Владимир Высоцкий. Воспоминания - Давид Карапетян 4 стр.


Антониони не восхищал меня и в молодости. Но признаваться в этом я не осмеливался: ведь советская кинокритика его ругала. Причем вполне обоснованно, с точки зрения сугубо искусствоведческой, вне идеологических клише. Но тогда я пребывал в счастливой уверенности: достойно восхищения все то, что критикуется здесь. Видимо, бессознательное низкопоклонство перед Западом сидело во мне в ту пору прочно...

* * *

Летом 1966 года ценой неимоверных усилий мне удалось выцарапать у ректората характеристику, необходимую для частной поездки во Францию. И хоть аттестовался я в ней весьма нелестно, ОВИР дал мне неожиданно зеленый свет. Во Францию решили добираться морем. Смущало только название судна, на котором предстояло долгожданное отплытие. Но выбирать не приходилось: именно теплоход "Надежда Крупская" совершал круиз по маршруту Ленинград - Гавр.

Первым увиденным мной европейским городом был скромняга Хельсинки - бывшая автономная столица Российской империи. Поэтому впечатление оказалось скомканным. Высоцкому повезло больше. Спустя семь лет он проникнет в Европу через Западный Берлин - эту "витрину свободного мира", как его тогда называли. Зато я реваншировался в Стокгольме и Копенгагене. Это была уже настоящая Европа с королями-королевами и распахивающими дверцы своих лимузинов таксистами. Стоянка в устье Темзы была самой недолгой, но достигнуть Лондона и не увидеть Тауэр - этого бы я себе не простил никогда. И мы направились к электричке.

- - -

Задание » Проверьте по фрагменту воспоминаний три утверждения и на каждое ответьте «да» или «нет», приведя дословно решающие слова текста. 1. Теплоход «Надежда Крупская» шел по маршруту Ленинград — Гавр. 2. Первым европейским городом, который увидел автор, был Стокгольм. 3. Высоцкий попал в Европу через Западный Берлин. Отвечать следует только по этому фрагменту.

Раздел данных »

- - -

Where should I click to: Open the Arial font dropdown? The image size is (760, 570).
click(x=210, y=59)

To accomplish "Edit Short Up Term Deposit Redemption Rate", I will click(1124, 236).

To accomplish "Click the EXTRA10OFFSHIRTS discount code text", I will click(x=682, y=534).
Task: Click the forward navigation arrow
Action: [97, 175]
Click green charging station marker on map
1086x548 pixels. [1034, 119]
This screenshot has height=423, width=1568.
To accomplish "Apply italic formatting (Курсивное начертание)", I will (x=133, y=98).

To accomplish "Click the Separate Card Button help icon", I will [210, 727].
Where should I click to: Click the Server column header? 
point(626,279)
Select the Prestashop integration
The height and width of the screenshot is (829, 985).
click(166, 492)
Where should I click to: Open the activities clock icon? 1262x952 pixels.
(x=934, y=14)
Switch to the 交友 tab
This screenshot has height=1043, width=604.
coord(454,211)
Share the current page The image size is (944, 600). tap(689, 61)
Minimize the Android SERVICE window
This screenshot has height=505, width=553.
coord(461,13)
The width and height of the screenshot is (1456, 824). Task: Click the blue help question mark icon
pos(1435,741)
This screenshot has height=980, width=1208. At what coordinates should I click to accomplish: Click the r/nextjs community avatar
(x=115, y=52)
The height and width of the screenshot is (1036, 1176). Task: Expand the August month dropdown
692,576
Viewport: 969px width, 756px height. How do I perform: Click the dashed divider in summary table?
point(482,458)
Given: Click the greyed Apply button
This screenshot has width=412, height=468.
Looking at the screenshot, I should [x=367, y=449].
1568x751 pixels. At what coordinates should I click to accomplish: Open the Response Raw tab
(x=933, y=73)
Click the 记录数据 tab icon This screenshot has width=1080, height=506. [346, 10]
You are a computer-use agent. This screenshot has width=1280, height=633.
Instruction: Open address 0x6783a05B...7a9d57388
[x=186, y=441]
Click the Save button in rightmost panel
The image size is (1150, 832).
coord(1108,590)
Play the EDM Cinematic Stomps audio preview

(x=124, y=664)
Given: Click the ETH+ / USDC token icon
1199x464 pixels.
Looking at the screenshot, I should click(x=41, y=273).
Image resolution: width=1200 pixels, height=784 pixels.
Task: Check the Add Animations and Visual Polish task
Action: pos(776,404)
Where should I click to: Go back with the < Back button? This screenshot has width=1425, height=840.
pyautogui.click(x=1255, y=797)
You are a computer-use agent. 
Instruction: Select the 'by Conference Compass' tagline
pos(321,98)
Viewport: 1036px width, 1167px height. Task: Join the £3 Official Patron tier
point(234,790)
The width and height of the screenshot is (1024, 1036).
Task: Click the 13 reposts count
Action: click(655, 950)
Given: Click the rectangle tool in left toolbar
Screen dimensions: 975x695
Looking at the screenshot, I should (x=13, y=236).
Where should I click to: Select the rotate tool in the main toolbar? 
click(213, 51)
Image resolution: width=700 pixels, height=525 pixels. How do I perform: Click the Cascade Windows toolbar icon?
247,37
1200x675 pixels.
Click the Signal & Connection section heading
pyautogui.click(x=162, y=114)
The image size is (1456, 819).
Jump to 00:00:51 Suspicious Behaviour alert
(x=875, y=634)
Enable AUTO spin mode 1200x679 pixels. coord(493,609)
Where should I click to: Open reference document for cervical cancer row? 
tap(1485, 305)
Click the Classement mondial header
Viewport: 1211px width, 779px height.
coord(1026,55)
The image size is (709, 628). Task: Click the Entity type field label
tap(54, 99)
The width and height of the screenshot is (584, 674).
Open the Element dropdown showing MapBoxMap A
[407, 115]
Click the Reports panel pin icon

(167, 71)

- - -

Ответ »
1. Да: «именно теплоход "Надежда Крупская" совершал круиз по маршруту Ленинград - Гавр».
2. Нет: «Первым увиденным мной европейским городом был скромняга Хельсинки».
3. Да: «он проникнет в Европу через Западный Берлин».